Diablo IV Beta angespielt Es knirscht im Höllengetriebe

Meinung | Düsseldorf · Am Wochenende konnten Vorbesteller, Presse und Streamer eine Beta-Variante von Diablo IV des Entwicklers Blizzard anspielen. Unsere Redakteure haben sich todesmutig Höllenkreaturen und Serverproblemen entgegengeworfen.

Lilith, Tochter des Hasses, ist im vierten Teil die Gegenspielerin des Helden.

Lilith, Tochter des Hasses, ist im vierten Teil die Gegenspielerin des Helden.

Foto: Blizzard Entertainment/Screenshot

Auf zwei Plattformen (PC und Xbox Series S) haben sich unsere Redakteure am vergangenen Wochenende aufgemacht, der Diablo IV Open Beta auf den Zahn zu fühlen. Beide haben lange auf einen Nachfolger der erfolgreichen Serie gewartet, doch überzeugen konnte das aktuell spielbare Erzeugnis nicht.

Christina Willems: Open Beta mit Beigeschmack Dass Entwickler Blizzard mit „Diablo IV“ das Rad in Sachen Action-Rollenspiele nicht neu erfinden würde, dürfte den meisten Fans bewusst sein. Was der Community vom 17. bis 19. März präsentiert wurde, macht jedoch einen eher durchwachsenen Eindruck.

Wer Warteschlangen von bis zu 90 Minuten und diverse Fehlercodes beim Login hinter sich gelassen hat, den erwartete bereits im Startbildschirm die erste Enttäuschung. So standen mit dem Totenbeschwörer und dem Druiden zwei beliebte Klassen gar nicht erst zur Verfügung.

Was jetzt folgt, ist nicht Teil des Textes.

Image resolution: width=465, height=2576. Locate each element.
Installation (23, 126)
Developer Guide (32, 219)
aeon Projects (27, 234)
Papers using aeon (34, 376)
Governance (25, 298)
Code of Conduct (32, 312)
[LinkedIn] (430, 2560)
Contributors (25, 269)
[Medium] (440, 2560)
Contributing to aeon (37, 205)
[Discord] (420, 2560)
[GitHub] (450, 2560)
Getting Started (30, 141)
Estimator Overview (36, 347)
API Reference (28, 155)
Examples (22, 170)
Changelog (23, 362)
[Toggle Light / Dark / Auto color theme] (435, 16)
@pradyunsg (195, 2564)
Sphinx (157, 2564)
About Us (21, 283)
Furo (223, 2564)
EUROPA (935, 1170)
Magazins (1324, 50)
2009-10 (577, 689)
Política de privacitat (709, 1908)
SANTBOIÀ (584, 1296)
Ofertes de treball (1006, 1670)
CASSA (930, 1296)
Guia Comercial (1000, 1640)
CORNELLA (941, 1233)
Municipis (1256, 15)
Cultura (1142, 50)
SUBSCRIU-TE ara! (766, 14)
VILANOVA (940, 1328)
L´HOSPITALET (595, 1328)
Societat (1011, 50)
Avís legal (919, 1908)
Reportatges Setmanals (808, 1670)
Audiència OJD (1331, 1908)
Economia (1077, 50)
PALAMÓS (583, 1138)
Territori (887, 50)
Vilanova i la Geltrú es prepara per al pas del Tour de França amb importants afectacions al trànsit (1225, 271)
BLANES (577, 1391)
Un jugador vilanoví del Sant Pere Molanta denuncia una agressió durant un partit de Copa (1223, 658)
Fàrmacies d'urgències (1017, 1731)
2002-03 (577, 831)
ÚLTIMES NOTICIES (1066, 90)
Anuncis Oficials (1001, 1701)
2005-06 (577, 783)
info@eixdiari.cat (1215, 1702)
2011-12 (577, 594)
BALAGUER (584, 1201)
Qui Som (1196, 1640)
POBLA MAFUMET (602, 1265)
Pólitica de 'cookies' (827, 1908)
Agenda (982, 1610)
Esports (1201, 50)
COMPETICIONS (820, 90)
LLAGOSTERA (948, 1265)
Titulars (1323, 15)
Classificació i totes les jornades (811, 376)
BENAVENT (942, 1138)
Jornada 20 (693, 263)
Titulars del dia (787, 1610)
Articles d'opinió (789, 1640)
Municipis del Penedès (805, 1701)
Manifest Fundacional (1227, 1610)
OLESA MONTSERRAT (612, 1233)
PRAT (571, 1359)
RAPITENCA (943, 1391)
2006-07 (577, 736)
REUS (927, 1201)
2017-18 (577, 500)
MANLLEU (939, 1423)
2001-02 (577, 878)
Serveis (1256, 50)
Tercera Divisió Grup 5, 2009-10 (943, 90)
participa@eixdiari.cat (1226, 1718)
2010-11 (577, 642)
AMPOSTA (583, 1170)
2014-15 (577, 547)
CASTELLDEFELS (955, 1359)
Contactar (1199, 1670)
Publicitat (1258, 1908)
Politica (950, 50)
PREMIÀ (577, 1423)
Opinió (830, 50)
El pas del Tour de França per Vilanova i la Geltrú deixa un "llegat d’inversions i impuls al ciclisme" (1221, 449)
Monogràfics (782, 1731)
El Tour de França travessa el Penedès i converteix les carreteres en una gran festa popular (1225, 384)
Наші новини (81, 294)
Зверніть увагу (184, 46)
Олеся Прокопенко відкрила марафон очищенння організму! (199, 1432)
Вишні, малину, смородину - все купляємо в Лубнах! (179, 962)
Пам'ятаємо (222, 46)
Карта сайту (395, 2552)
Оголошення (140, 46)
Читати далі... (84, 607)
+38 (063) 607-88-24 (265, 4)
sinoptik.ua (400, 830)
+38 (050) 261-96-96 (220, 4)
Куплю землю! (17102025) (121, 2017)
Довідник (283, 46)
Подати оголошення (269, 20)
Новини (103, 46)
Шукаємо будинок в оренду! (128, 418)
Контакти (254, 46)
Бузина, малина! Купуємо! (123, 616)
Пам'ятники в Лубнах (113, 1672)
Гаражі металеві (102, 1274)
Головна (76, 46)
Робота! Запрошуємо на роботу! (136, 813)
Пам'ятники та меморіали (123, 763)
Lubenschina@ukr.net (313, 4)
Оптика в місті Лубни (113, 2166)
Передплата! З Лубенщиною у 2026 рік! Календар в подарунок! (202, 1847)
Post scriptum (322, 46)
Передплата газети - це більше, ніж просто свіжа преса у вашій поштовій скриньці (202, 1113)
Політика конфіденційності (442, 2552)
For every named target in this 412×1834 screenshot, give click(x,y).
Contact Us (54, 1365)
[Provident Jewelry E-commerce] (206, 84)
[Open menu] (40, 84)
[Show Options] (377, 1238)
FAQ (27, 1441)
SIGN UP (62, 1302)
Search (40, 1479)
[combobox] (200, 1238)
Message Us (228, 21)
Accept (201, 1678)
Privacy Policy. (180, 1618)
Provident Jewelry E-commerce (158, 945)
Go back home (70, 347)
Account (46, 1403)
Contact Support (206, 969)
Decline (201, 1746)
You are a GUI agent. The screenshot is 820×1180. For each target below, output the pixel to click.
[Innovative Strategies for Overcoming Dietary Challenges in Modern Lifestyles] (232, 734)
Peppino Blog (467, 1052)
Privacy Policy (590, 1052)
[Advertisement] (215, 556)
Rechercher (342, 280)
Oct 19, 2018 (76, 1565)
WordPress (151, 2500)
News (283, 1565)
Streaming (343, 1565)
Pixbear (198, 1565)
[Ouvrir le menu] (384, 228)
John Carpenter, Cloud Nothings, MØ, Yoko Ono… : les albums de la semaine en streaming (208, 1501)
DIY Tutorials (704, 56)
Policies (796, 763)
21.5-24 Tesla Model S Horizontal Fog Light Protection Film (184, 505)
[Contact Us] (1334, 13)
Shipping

Dies soll in der kommenden Open Beta anders sein, hinterlässt aber erst mal einen faden Beigeschmack. Und so treten Spieler nur mit Zauberer, Barbar und Jäger gegen die Scharen der Hölle an. Während sich der Jäger sehr geschmeidig spielt, ist das Gameplay des Zauberers anstrengend. Der Magieklasse fehlt es an Crowd-Control-Fähigkeiten und die Standardzauber sind wenig abwechslungsreich.

 Trotz eingeschränkter Teilnehmerzahl kam es zu Fehlermeldungen und langen Warteschlangen.

Trotz eingeschränkter Teilnehmerzahl kam es zu Fehlermeldungen und langen Warteschlangen.

Foto: Blizzard Entertainment/Screenshot

Neue Fähigkeiten verspricht der umfangreiche Talentbaum, der das Anpassen der Klasse individueller gestalten soll. Das hat allerdings auch seine Nachteile. So wirkt das Überangebot an Attacken verwirrend und Anfänger dürften Probleme haben, sich zurechtzufinden. Auch die Tatsache, dass Spieler auf den ersten Stufen nur zwei Fähigkeiten ausrüsten können, ist gewöhnungsbedürftig.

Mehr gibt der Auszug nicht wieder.